Entries provided Block Start
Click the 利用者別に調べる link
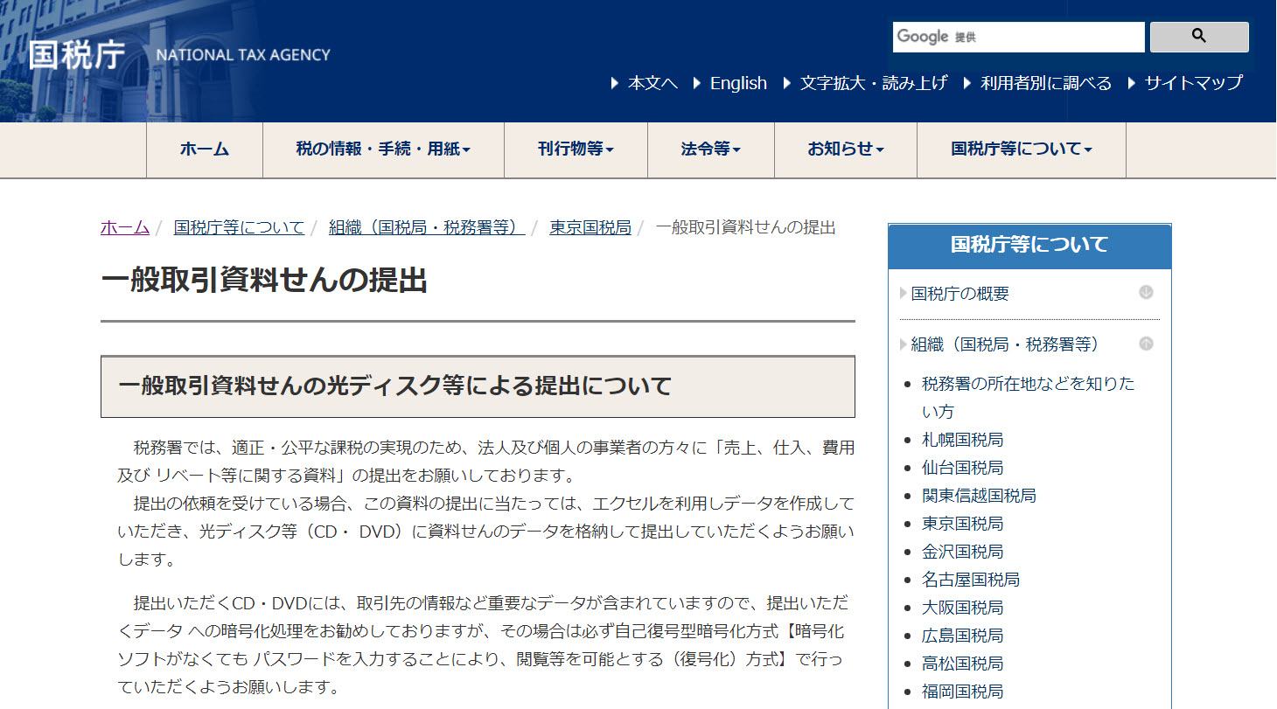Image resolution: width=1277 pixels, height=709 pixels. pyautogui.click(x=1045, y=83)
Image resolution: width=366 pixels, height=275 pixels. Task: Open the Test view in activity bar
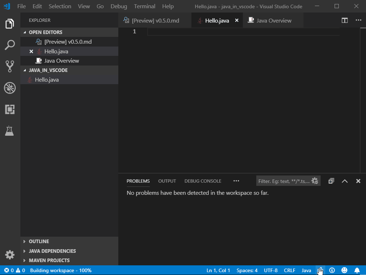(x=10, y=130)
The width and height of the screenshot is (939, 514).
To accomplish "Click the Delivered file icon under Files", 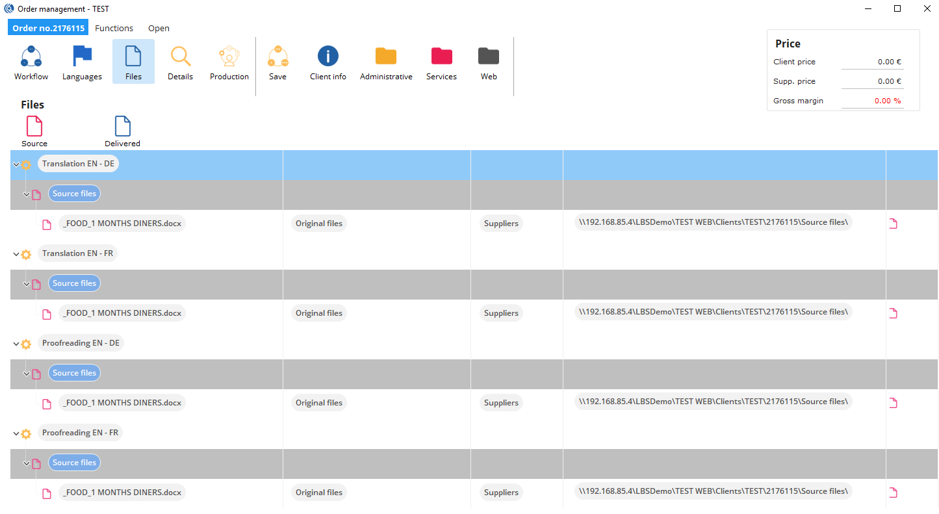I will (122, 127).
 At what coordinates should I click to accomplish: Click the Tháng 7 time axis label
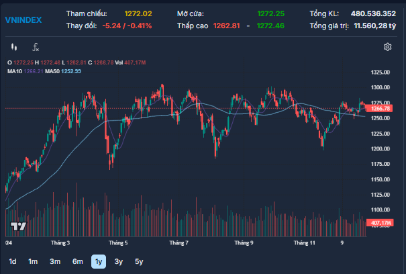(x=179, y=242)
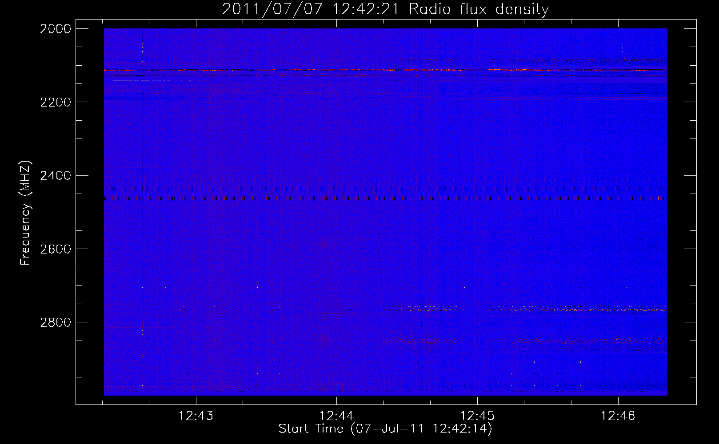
Entries provided Block End
• _Problem details_
Every line from the line containing "At what coordinates" through the last line above is to be printed exactly. Pictures are not copied.

• _Answer to this problem_
 At what coordinates should I click to accomplish: Click the Tháng 7 time axis label
(x=179, y=242)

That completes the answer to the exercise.